Records excerpted from a collection:

____

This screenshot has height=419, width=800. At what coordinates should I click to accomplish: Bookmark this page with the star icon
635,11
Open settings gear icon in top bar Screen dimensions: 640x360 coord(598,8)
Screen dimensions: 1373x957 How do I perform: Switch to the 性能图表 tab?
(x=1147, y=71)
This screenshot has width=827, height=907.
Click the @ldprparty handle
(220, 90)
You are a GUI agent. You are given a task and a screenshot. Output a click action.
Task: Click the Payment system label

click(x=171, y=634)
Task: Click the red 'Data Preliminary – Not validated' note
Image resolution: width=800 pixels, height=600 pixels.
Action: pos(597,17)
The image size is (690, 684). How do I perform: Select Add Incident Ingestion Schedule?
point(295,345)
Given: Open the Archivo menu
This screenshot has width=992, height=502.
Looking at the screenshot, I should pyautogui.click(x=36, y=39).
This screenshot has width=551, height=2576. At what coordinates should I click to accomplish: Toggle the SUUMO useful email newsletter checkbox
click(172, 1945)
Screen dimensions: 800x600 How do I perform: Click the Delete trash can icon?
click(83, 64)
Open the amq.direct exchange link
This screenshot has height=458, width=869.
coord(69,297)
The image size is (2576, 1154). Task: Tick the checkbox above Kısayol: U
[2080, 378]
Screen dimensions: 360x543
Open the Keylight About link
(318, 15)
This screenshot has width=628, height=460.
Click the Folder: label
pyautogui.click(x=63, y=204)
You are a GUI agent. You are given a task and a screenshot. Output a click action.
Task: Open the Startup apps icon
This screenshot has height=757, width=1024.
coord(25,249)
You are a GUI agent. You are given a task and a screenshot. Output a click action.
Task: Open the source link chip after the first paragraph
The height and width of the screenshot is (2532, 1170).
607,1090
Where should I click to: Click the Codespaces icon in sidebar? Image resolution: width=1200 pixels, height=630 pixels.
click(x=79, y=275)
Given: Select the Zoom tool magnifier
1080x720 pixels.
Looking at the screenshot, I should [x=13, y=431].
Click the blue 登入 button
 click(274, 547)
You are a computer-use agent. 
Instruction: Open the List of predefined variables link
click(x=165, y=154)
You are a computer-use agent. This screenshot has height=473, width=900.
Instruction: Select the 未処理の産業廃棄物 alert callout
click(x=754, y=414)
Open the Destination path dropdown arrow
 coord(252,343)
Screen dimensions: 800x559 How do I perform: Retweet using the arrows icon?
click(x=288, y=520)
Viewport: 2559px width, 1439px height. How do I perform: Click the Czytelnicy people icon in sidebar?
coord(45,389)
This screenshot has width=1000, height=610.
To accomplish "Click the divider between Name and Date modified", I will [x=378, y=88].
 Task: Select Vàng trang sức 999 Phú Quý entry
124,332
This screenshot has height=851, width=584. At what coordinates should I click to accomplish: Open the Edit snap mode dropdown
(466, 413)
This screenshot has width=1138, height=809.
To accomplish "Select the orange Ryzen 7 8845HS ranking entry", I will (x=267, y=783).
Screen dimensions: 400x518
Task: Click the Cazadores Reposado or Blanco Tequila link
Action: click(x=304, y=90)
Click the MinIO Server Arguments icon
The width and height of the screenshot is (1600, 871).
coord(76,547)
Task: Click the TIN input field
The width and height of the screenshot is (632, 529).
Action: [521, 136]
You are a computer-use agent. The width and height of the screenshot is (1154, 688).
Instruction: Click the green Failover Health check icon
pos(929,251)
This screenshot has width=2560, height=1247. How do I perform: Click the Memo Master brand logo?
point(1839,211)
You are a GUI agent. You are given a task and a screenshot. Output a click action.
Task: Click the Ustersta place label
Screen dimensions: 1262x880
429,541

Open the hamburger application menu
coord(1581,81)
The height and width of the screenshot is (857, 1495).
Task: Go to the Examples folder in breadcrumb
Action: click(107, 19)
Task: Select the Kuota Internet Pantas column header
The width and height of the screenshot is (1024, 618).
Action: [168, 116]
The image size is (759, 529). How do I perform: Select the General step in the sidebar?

____

Repeat each record in full; every line must match exactly.

[The answer]
This screenshot has height=419, width=800. At what coordinates should I click to accomplish: Bookmark this page with the star icon
635,11
Open settings gear icon in top bar Screen dimensions: 640x360 coord(598,8)
Screen dimensions: 1373x957 How do I perform: Switch to the 性能图表 tab?
(x=1147, y=71)
This screenshot has width=827, height=907.
Click the @ldprparty handle
(220, 90)
You are a GUI agent. You are given a task and a screenshot. Output a click action.
Task: Click the Payment system label

click(x=171, y=634)
Task: Click the red 'Data Preliminary – Not validated' note
Image resolution: width=800 pixels, height=600 pixels.
Action: pos(597,17)
The image size is (690, 684). How do I perform: Select Add Incident Ingestion Schedule?
point(295,345)
Given: Open the Archivo menu
This screenshot has width=992, height=502.
Looking at the screenshot, I should pyautogui.click(x=36, y=39).
This screenshot has width=551, height=2576. At what coordinates should I click to accomplish: Toggle the SUUMO useful email newsletter checkbox
click(172, 1945)
Screen dimensions: 800x600 How do I perform: Click the Delete trash can icon?
click(83, 64)
Open the amq.direct exchange link
This screenshot has height=458, width=869.
coord(69,297)
The image size is (2576, 1154). Task: Tick the checkbox above Kısayol: U
[2080, 378]
Screen dimensions: 360x543
Open the Keylight About link
(318, 15)
This screenshot has width=628, height=460.
Click the Folder: label
pyautogui.click(x=63, y=204)
You are a GUI agent. You are given a task and a screenshot. Output a click action.
Task: Open the Startup apps icon
This screenshot has height=757, width=1024.
coord(25,249)
You are a GUI agent. You are given a task and a screenshot. Output a click action.
Task: Open the source link chip after the first paragraph
The height and width of the screenshot is (2532, 1170).
607,1090
Where should I click to: Click the Codespaces icon in sidebar? Image resolution: width=1200 pixels, height=630 pixels.
click(x=79, y=275)
Given: Select the Zoom tool magnifier
1080x720 pixels.
Looking at the screenshot, I should [x=13, y=431].
Click the blue 登入 button
 click(274, 547)
You are a computer-use agent. 
Instruction: Open the List of predefined variables link
click(x=165, y=154)
You are a computer-use agent. This screenshot has height=473, width=900.
Instruction: Select the 未処理の産業廃棄物 alert callout
click(x=754, y=414)
Open the Destination path dropdown arrow
 coord(252,343)
Screen dimensions: 800x559 How do I perform: Retweet using the arrows icon?
click(x=288, y=520)
Viewport: 2559px width, 1439px height. How do I perform: Click the Czytelnicy people icon in sidebar?
coord(45,389)
This screenshot has width=1000, height=610.
To accomplish "Click the divider between Name and Date modified", I will [x=378, y=88].
 Task: Select Vàng trang sức 999 Phú Quý entry
124,332
This screenshot has height=851, width=584. At what coordinates should I click to accomplish: Open the Edit snap mode dropdown
(466, 413)
This screenshot has width=1138, height=809.
To accomplish "Select the orange Ryzen 7 8845HS ranking entry", I will (x=267, y=783).
Screen dimensions: 400x518
Task: Click the Cazadores Reposado or Blanco Tequila link
Action: click(x=304, y=90)
Click the MinIO Server Arguments icon
The width and height of the screenshot is (1600, 871).
coord(76,547)
Task: Click the TIN input field
The width and height of the screenshot is (632, 529).
Action: [521, 136]
You are a computer-use agent. The width and height of the screenshot is (1154, 688).
Instruction: Click the green Failover Health check icon
pos(929,251)
This screenshot has width=2560, height=1247. How do I perform: Click the Memo Master brand logo?
point(1839,211)
You are a GUI agent. You are given a task and a screenshot. Output a click action.
Task: Click the Ustersta place label
Screen dimensions: 1262x880
429,541

Open the hamburger application menu
coord(1581,81)
The height and width of the screenshot is (857, 1495).
Task: Go to the Examples folder in breadcrumb
Action: click(107, 19)
Task: Select the Kuota Internet Pantas column header
The width and height of the screenshot is (1024, 618).
Action: [168, 116]
The image size is (759, 529). How do I perform: Select the General step in the sidebar?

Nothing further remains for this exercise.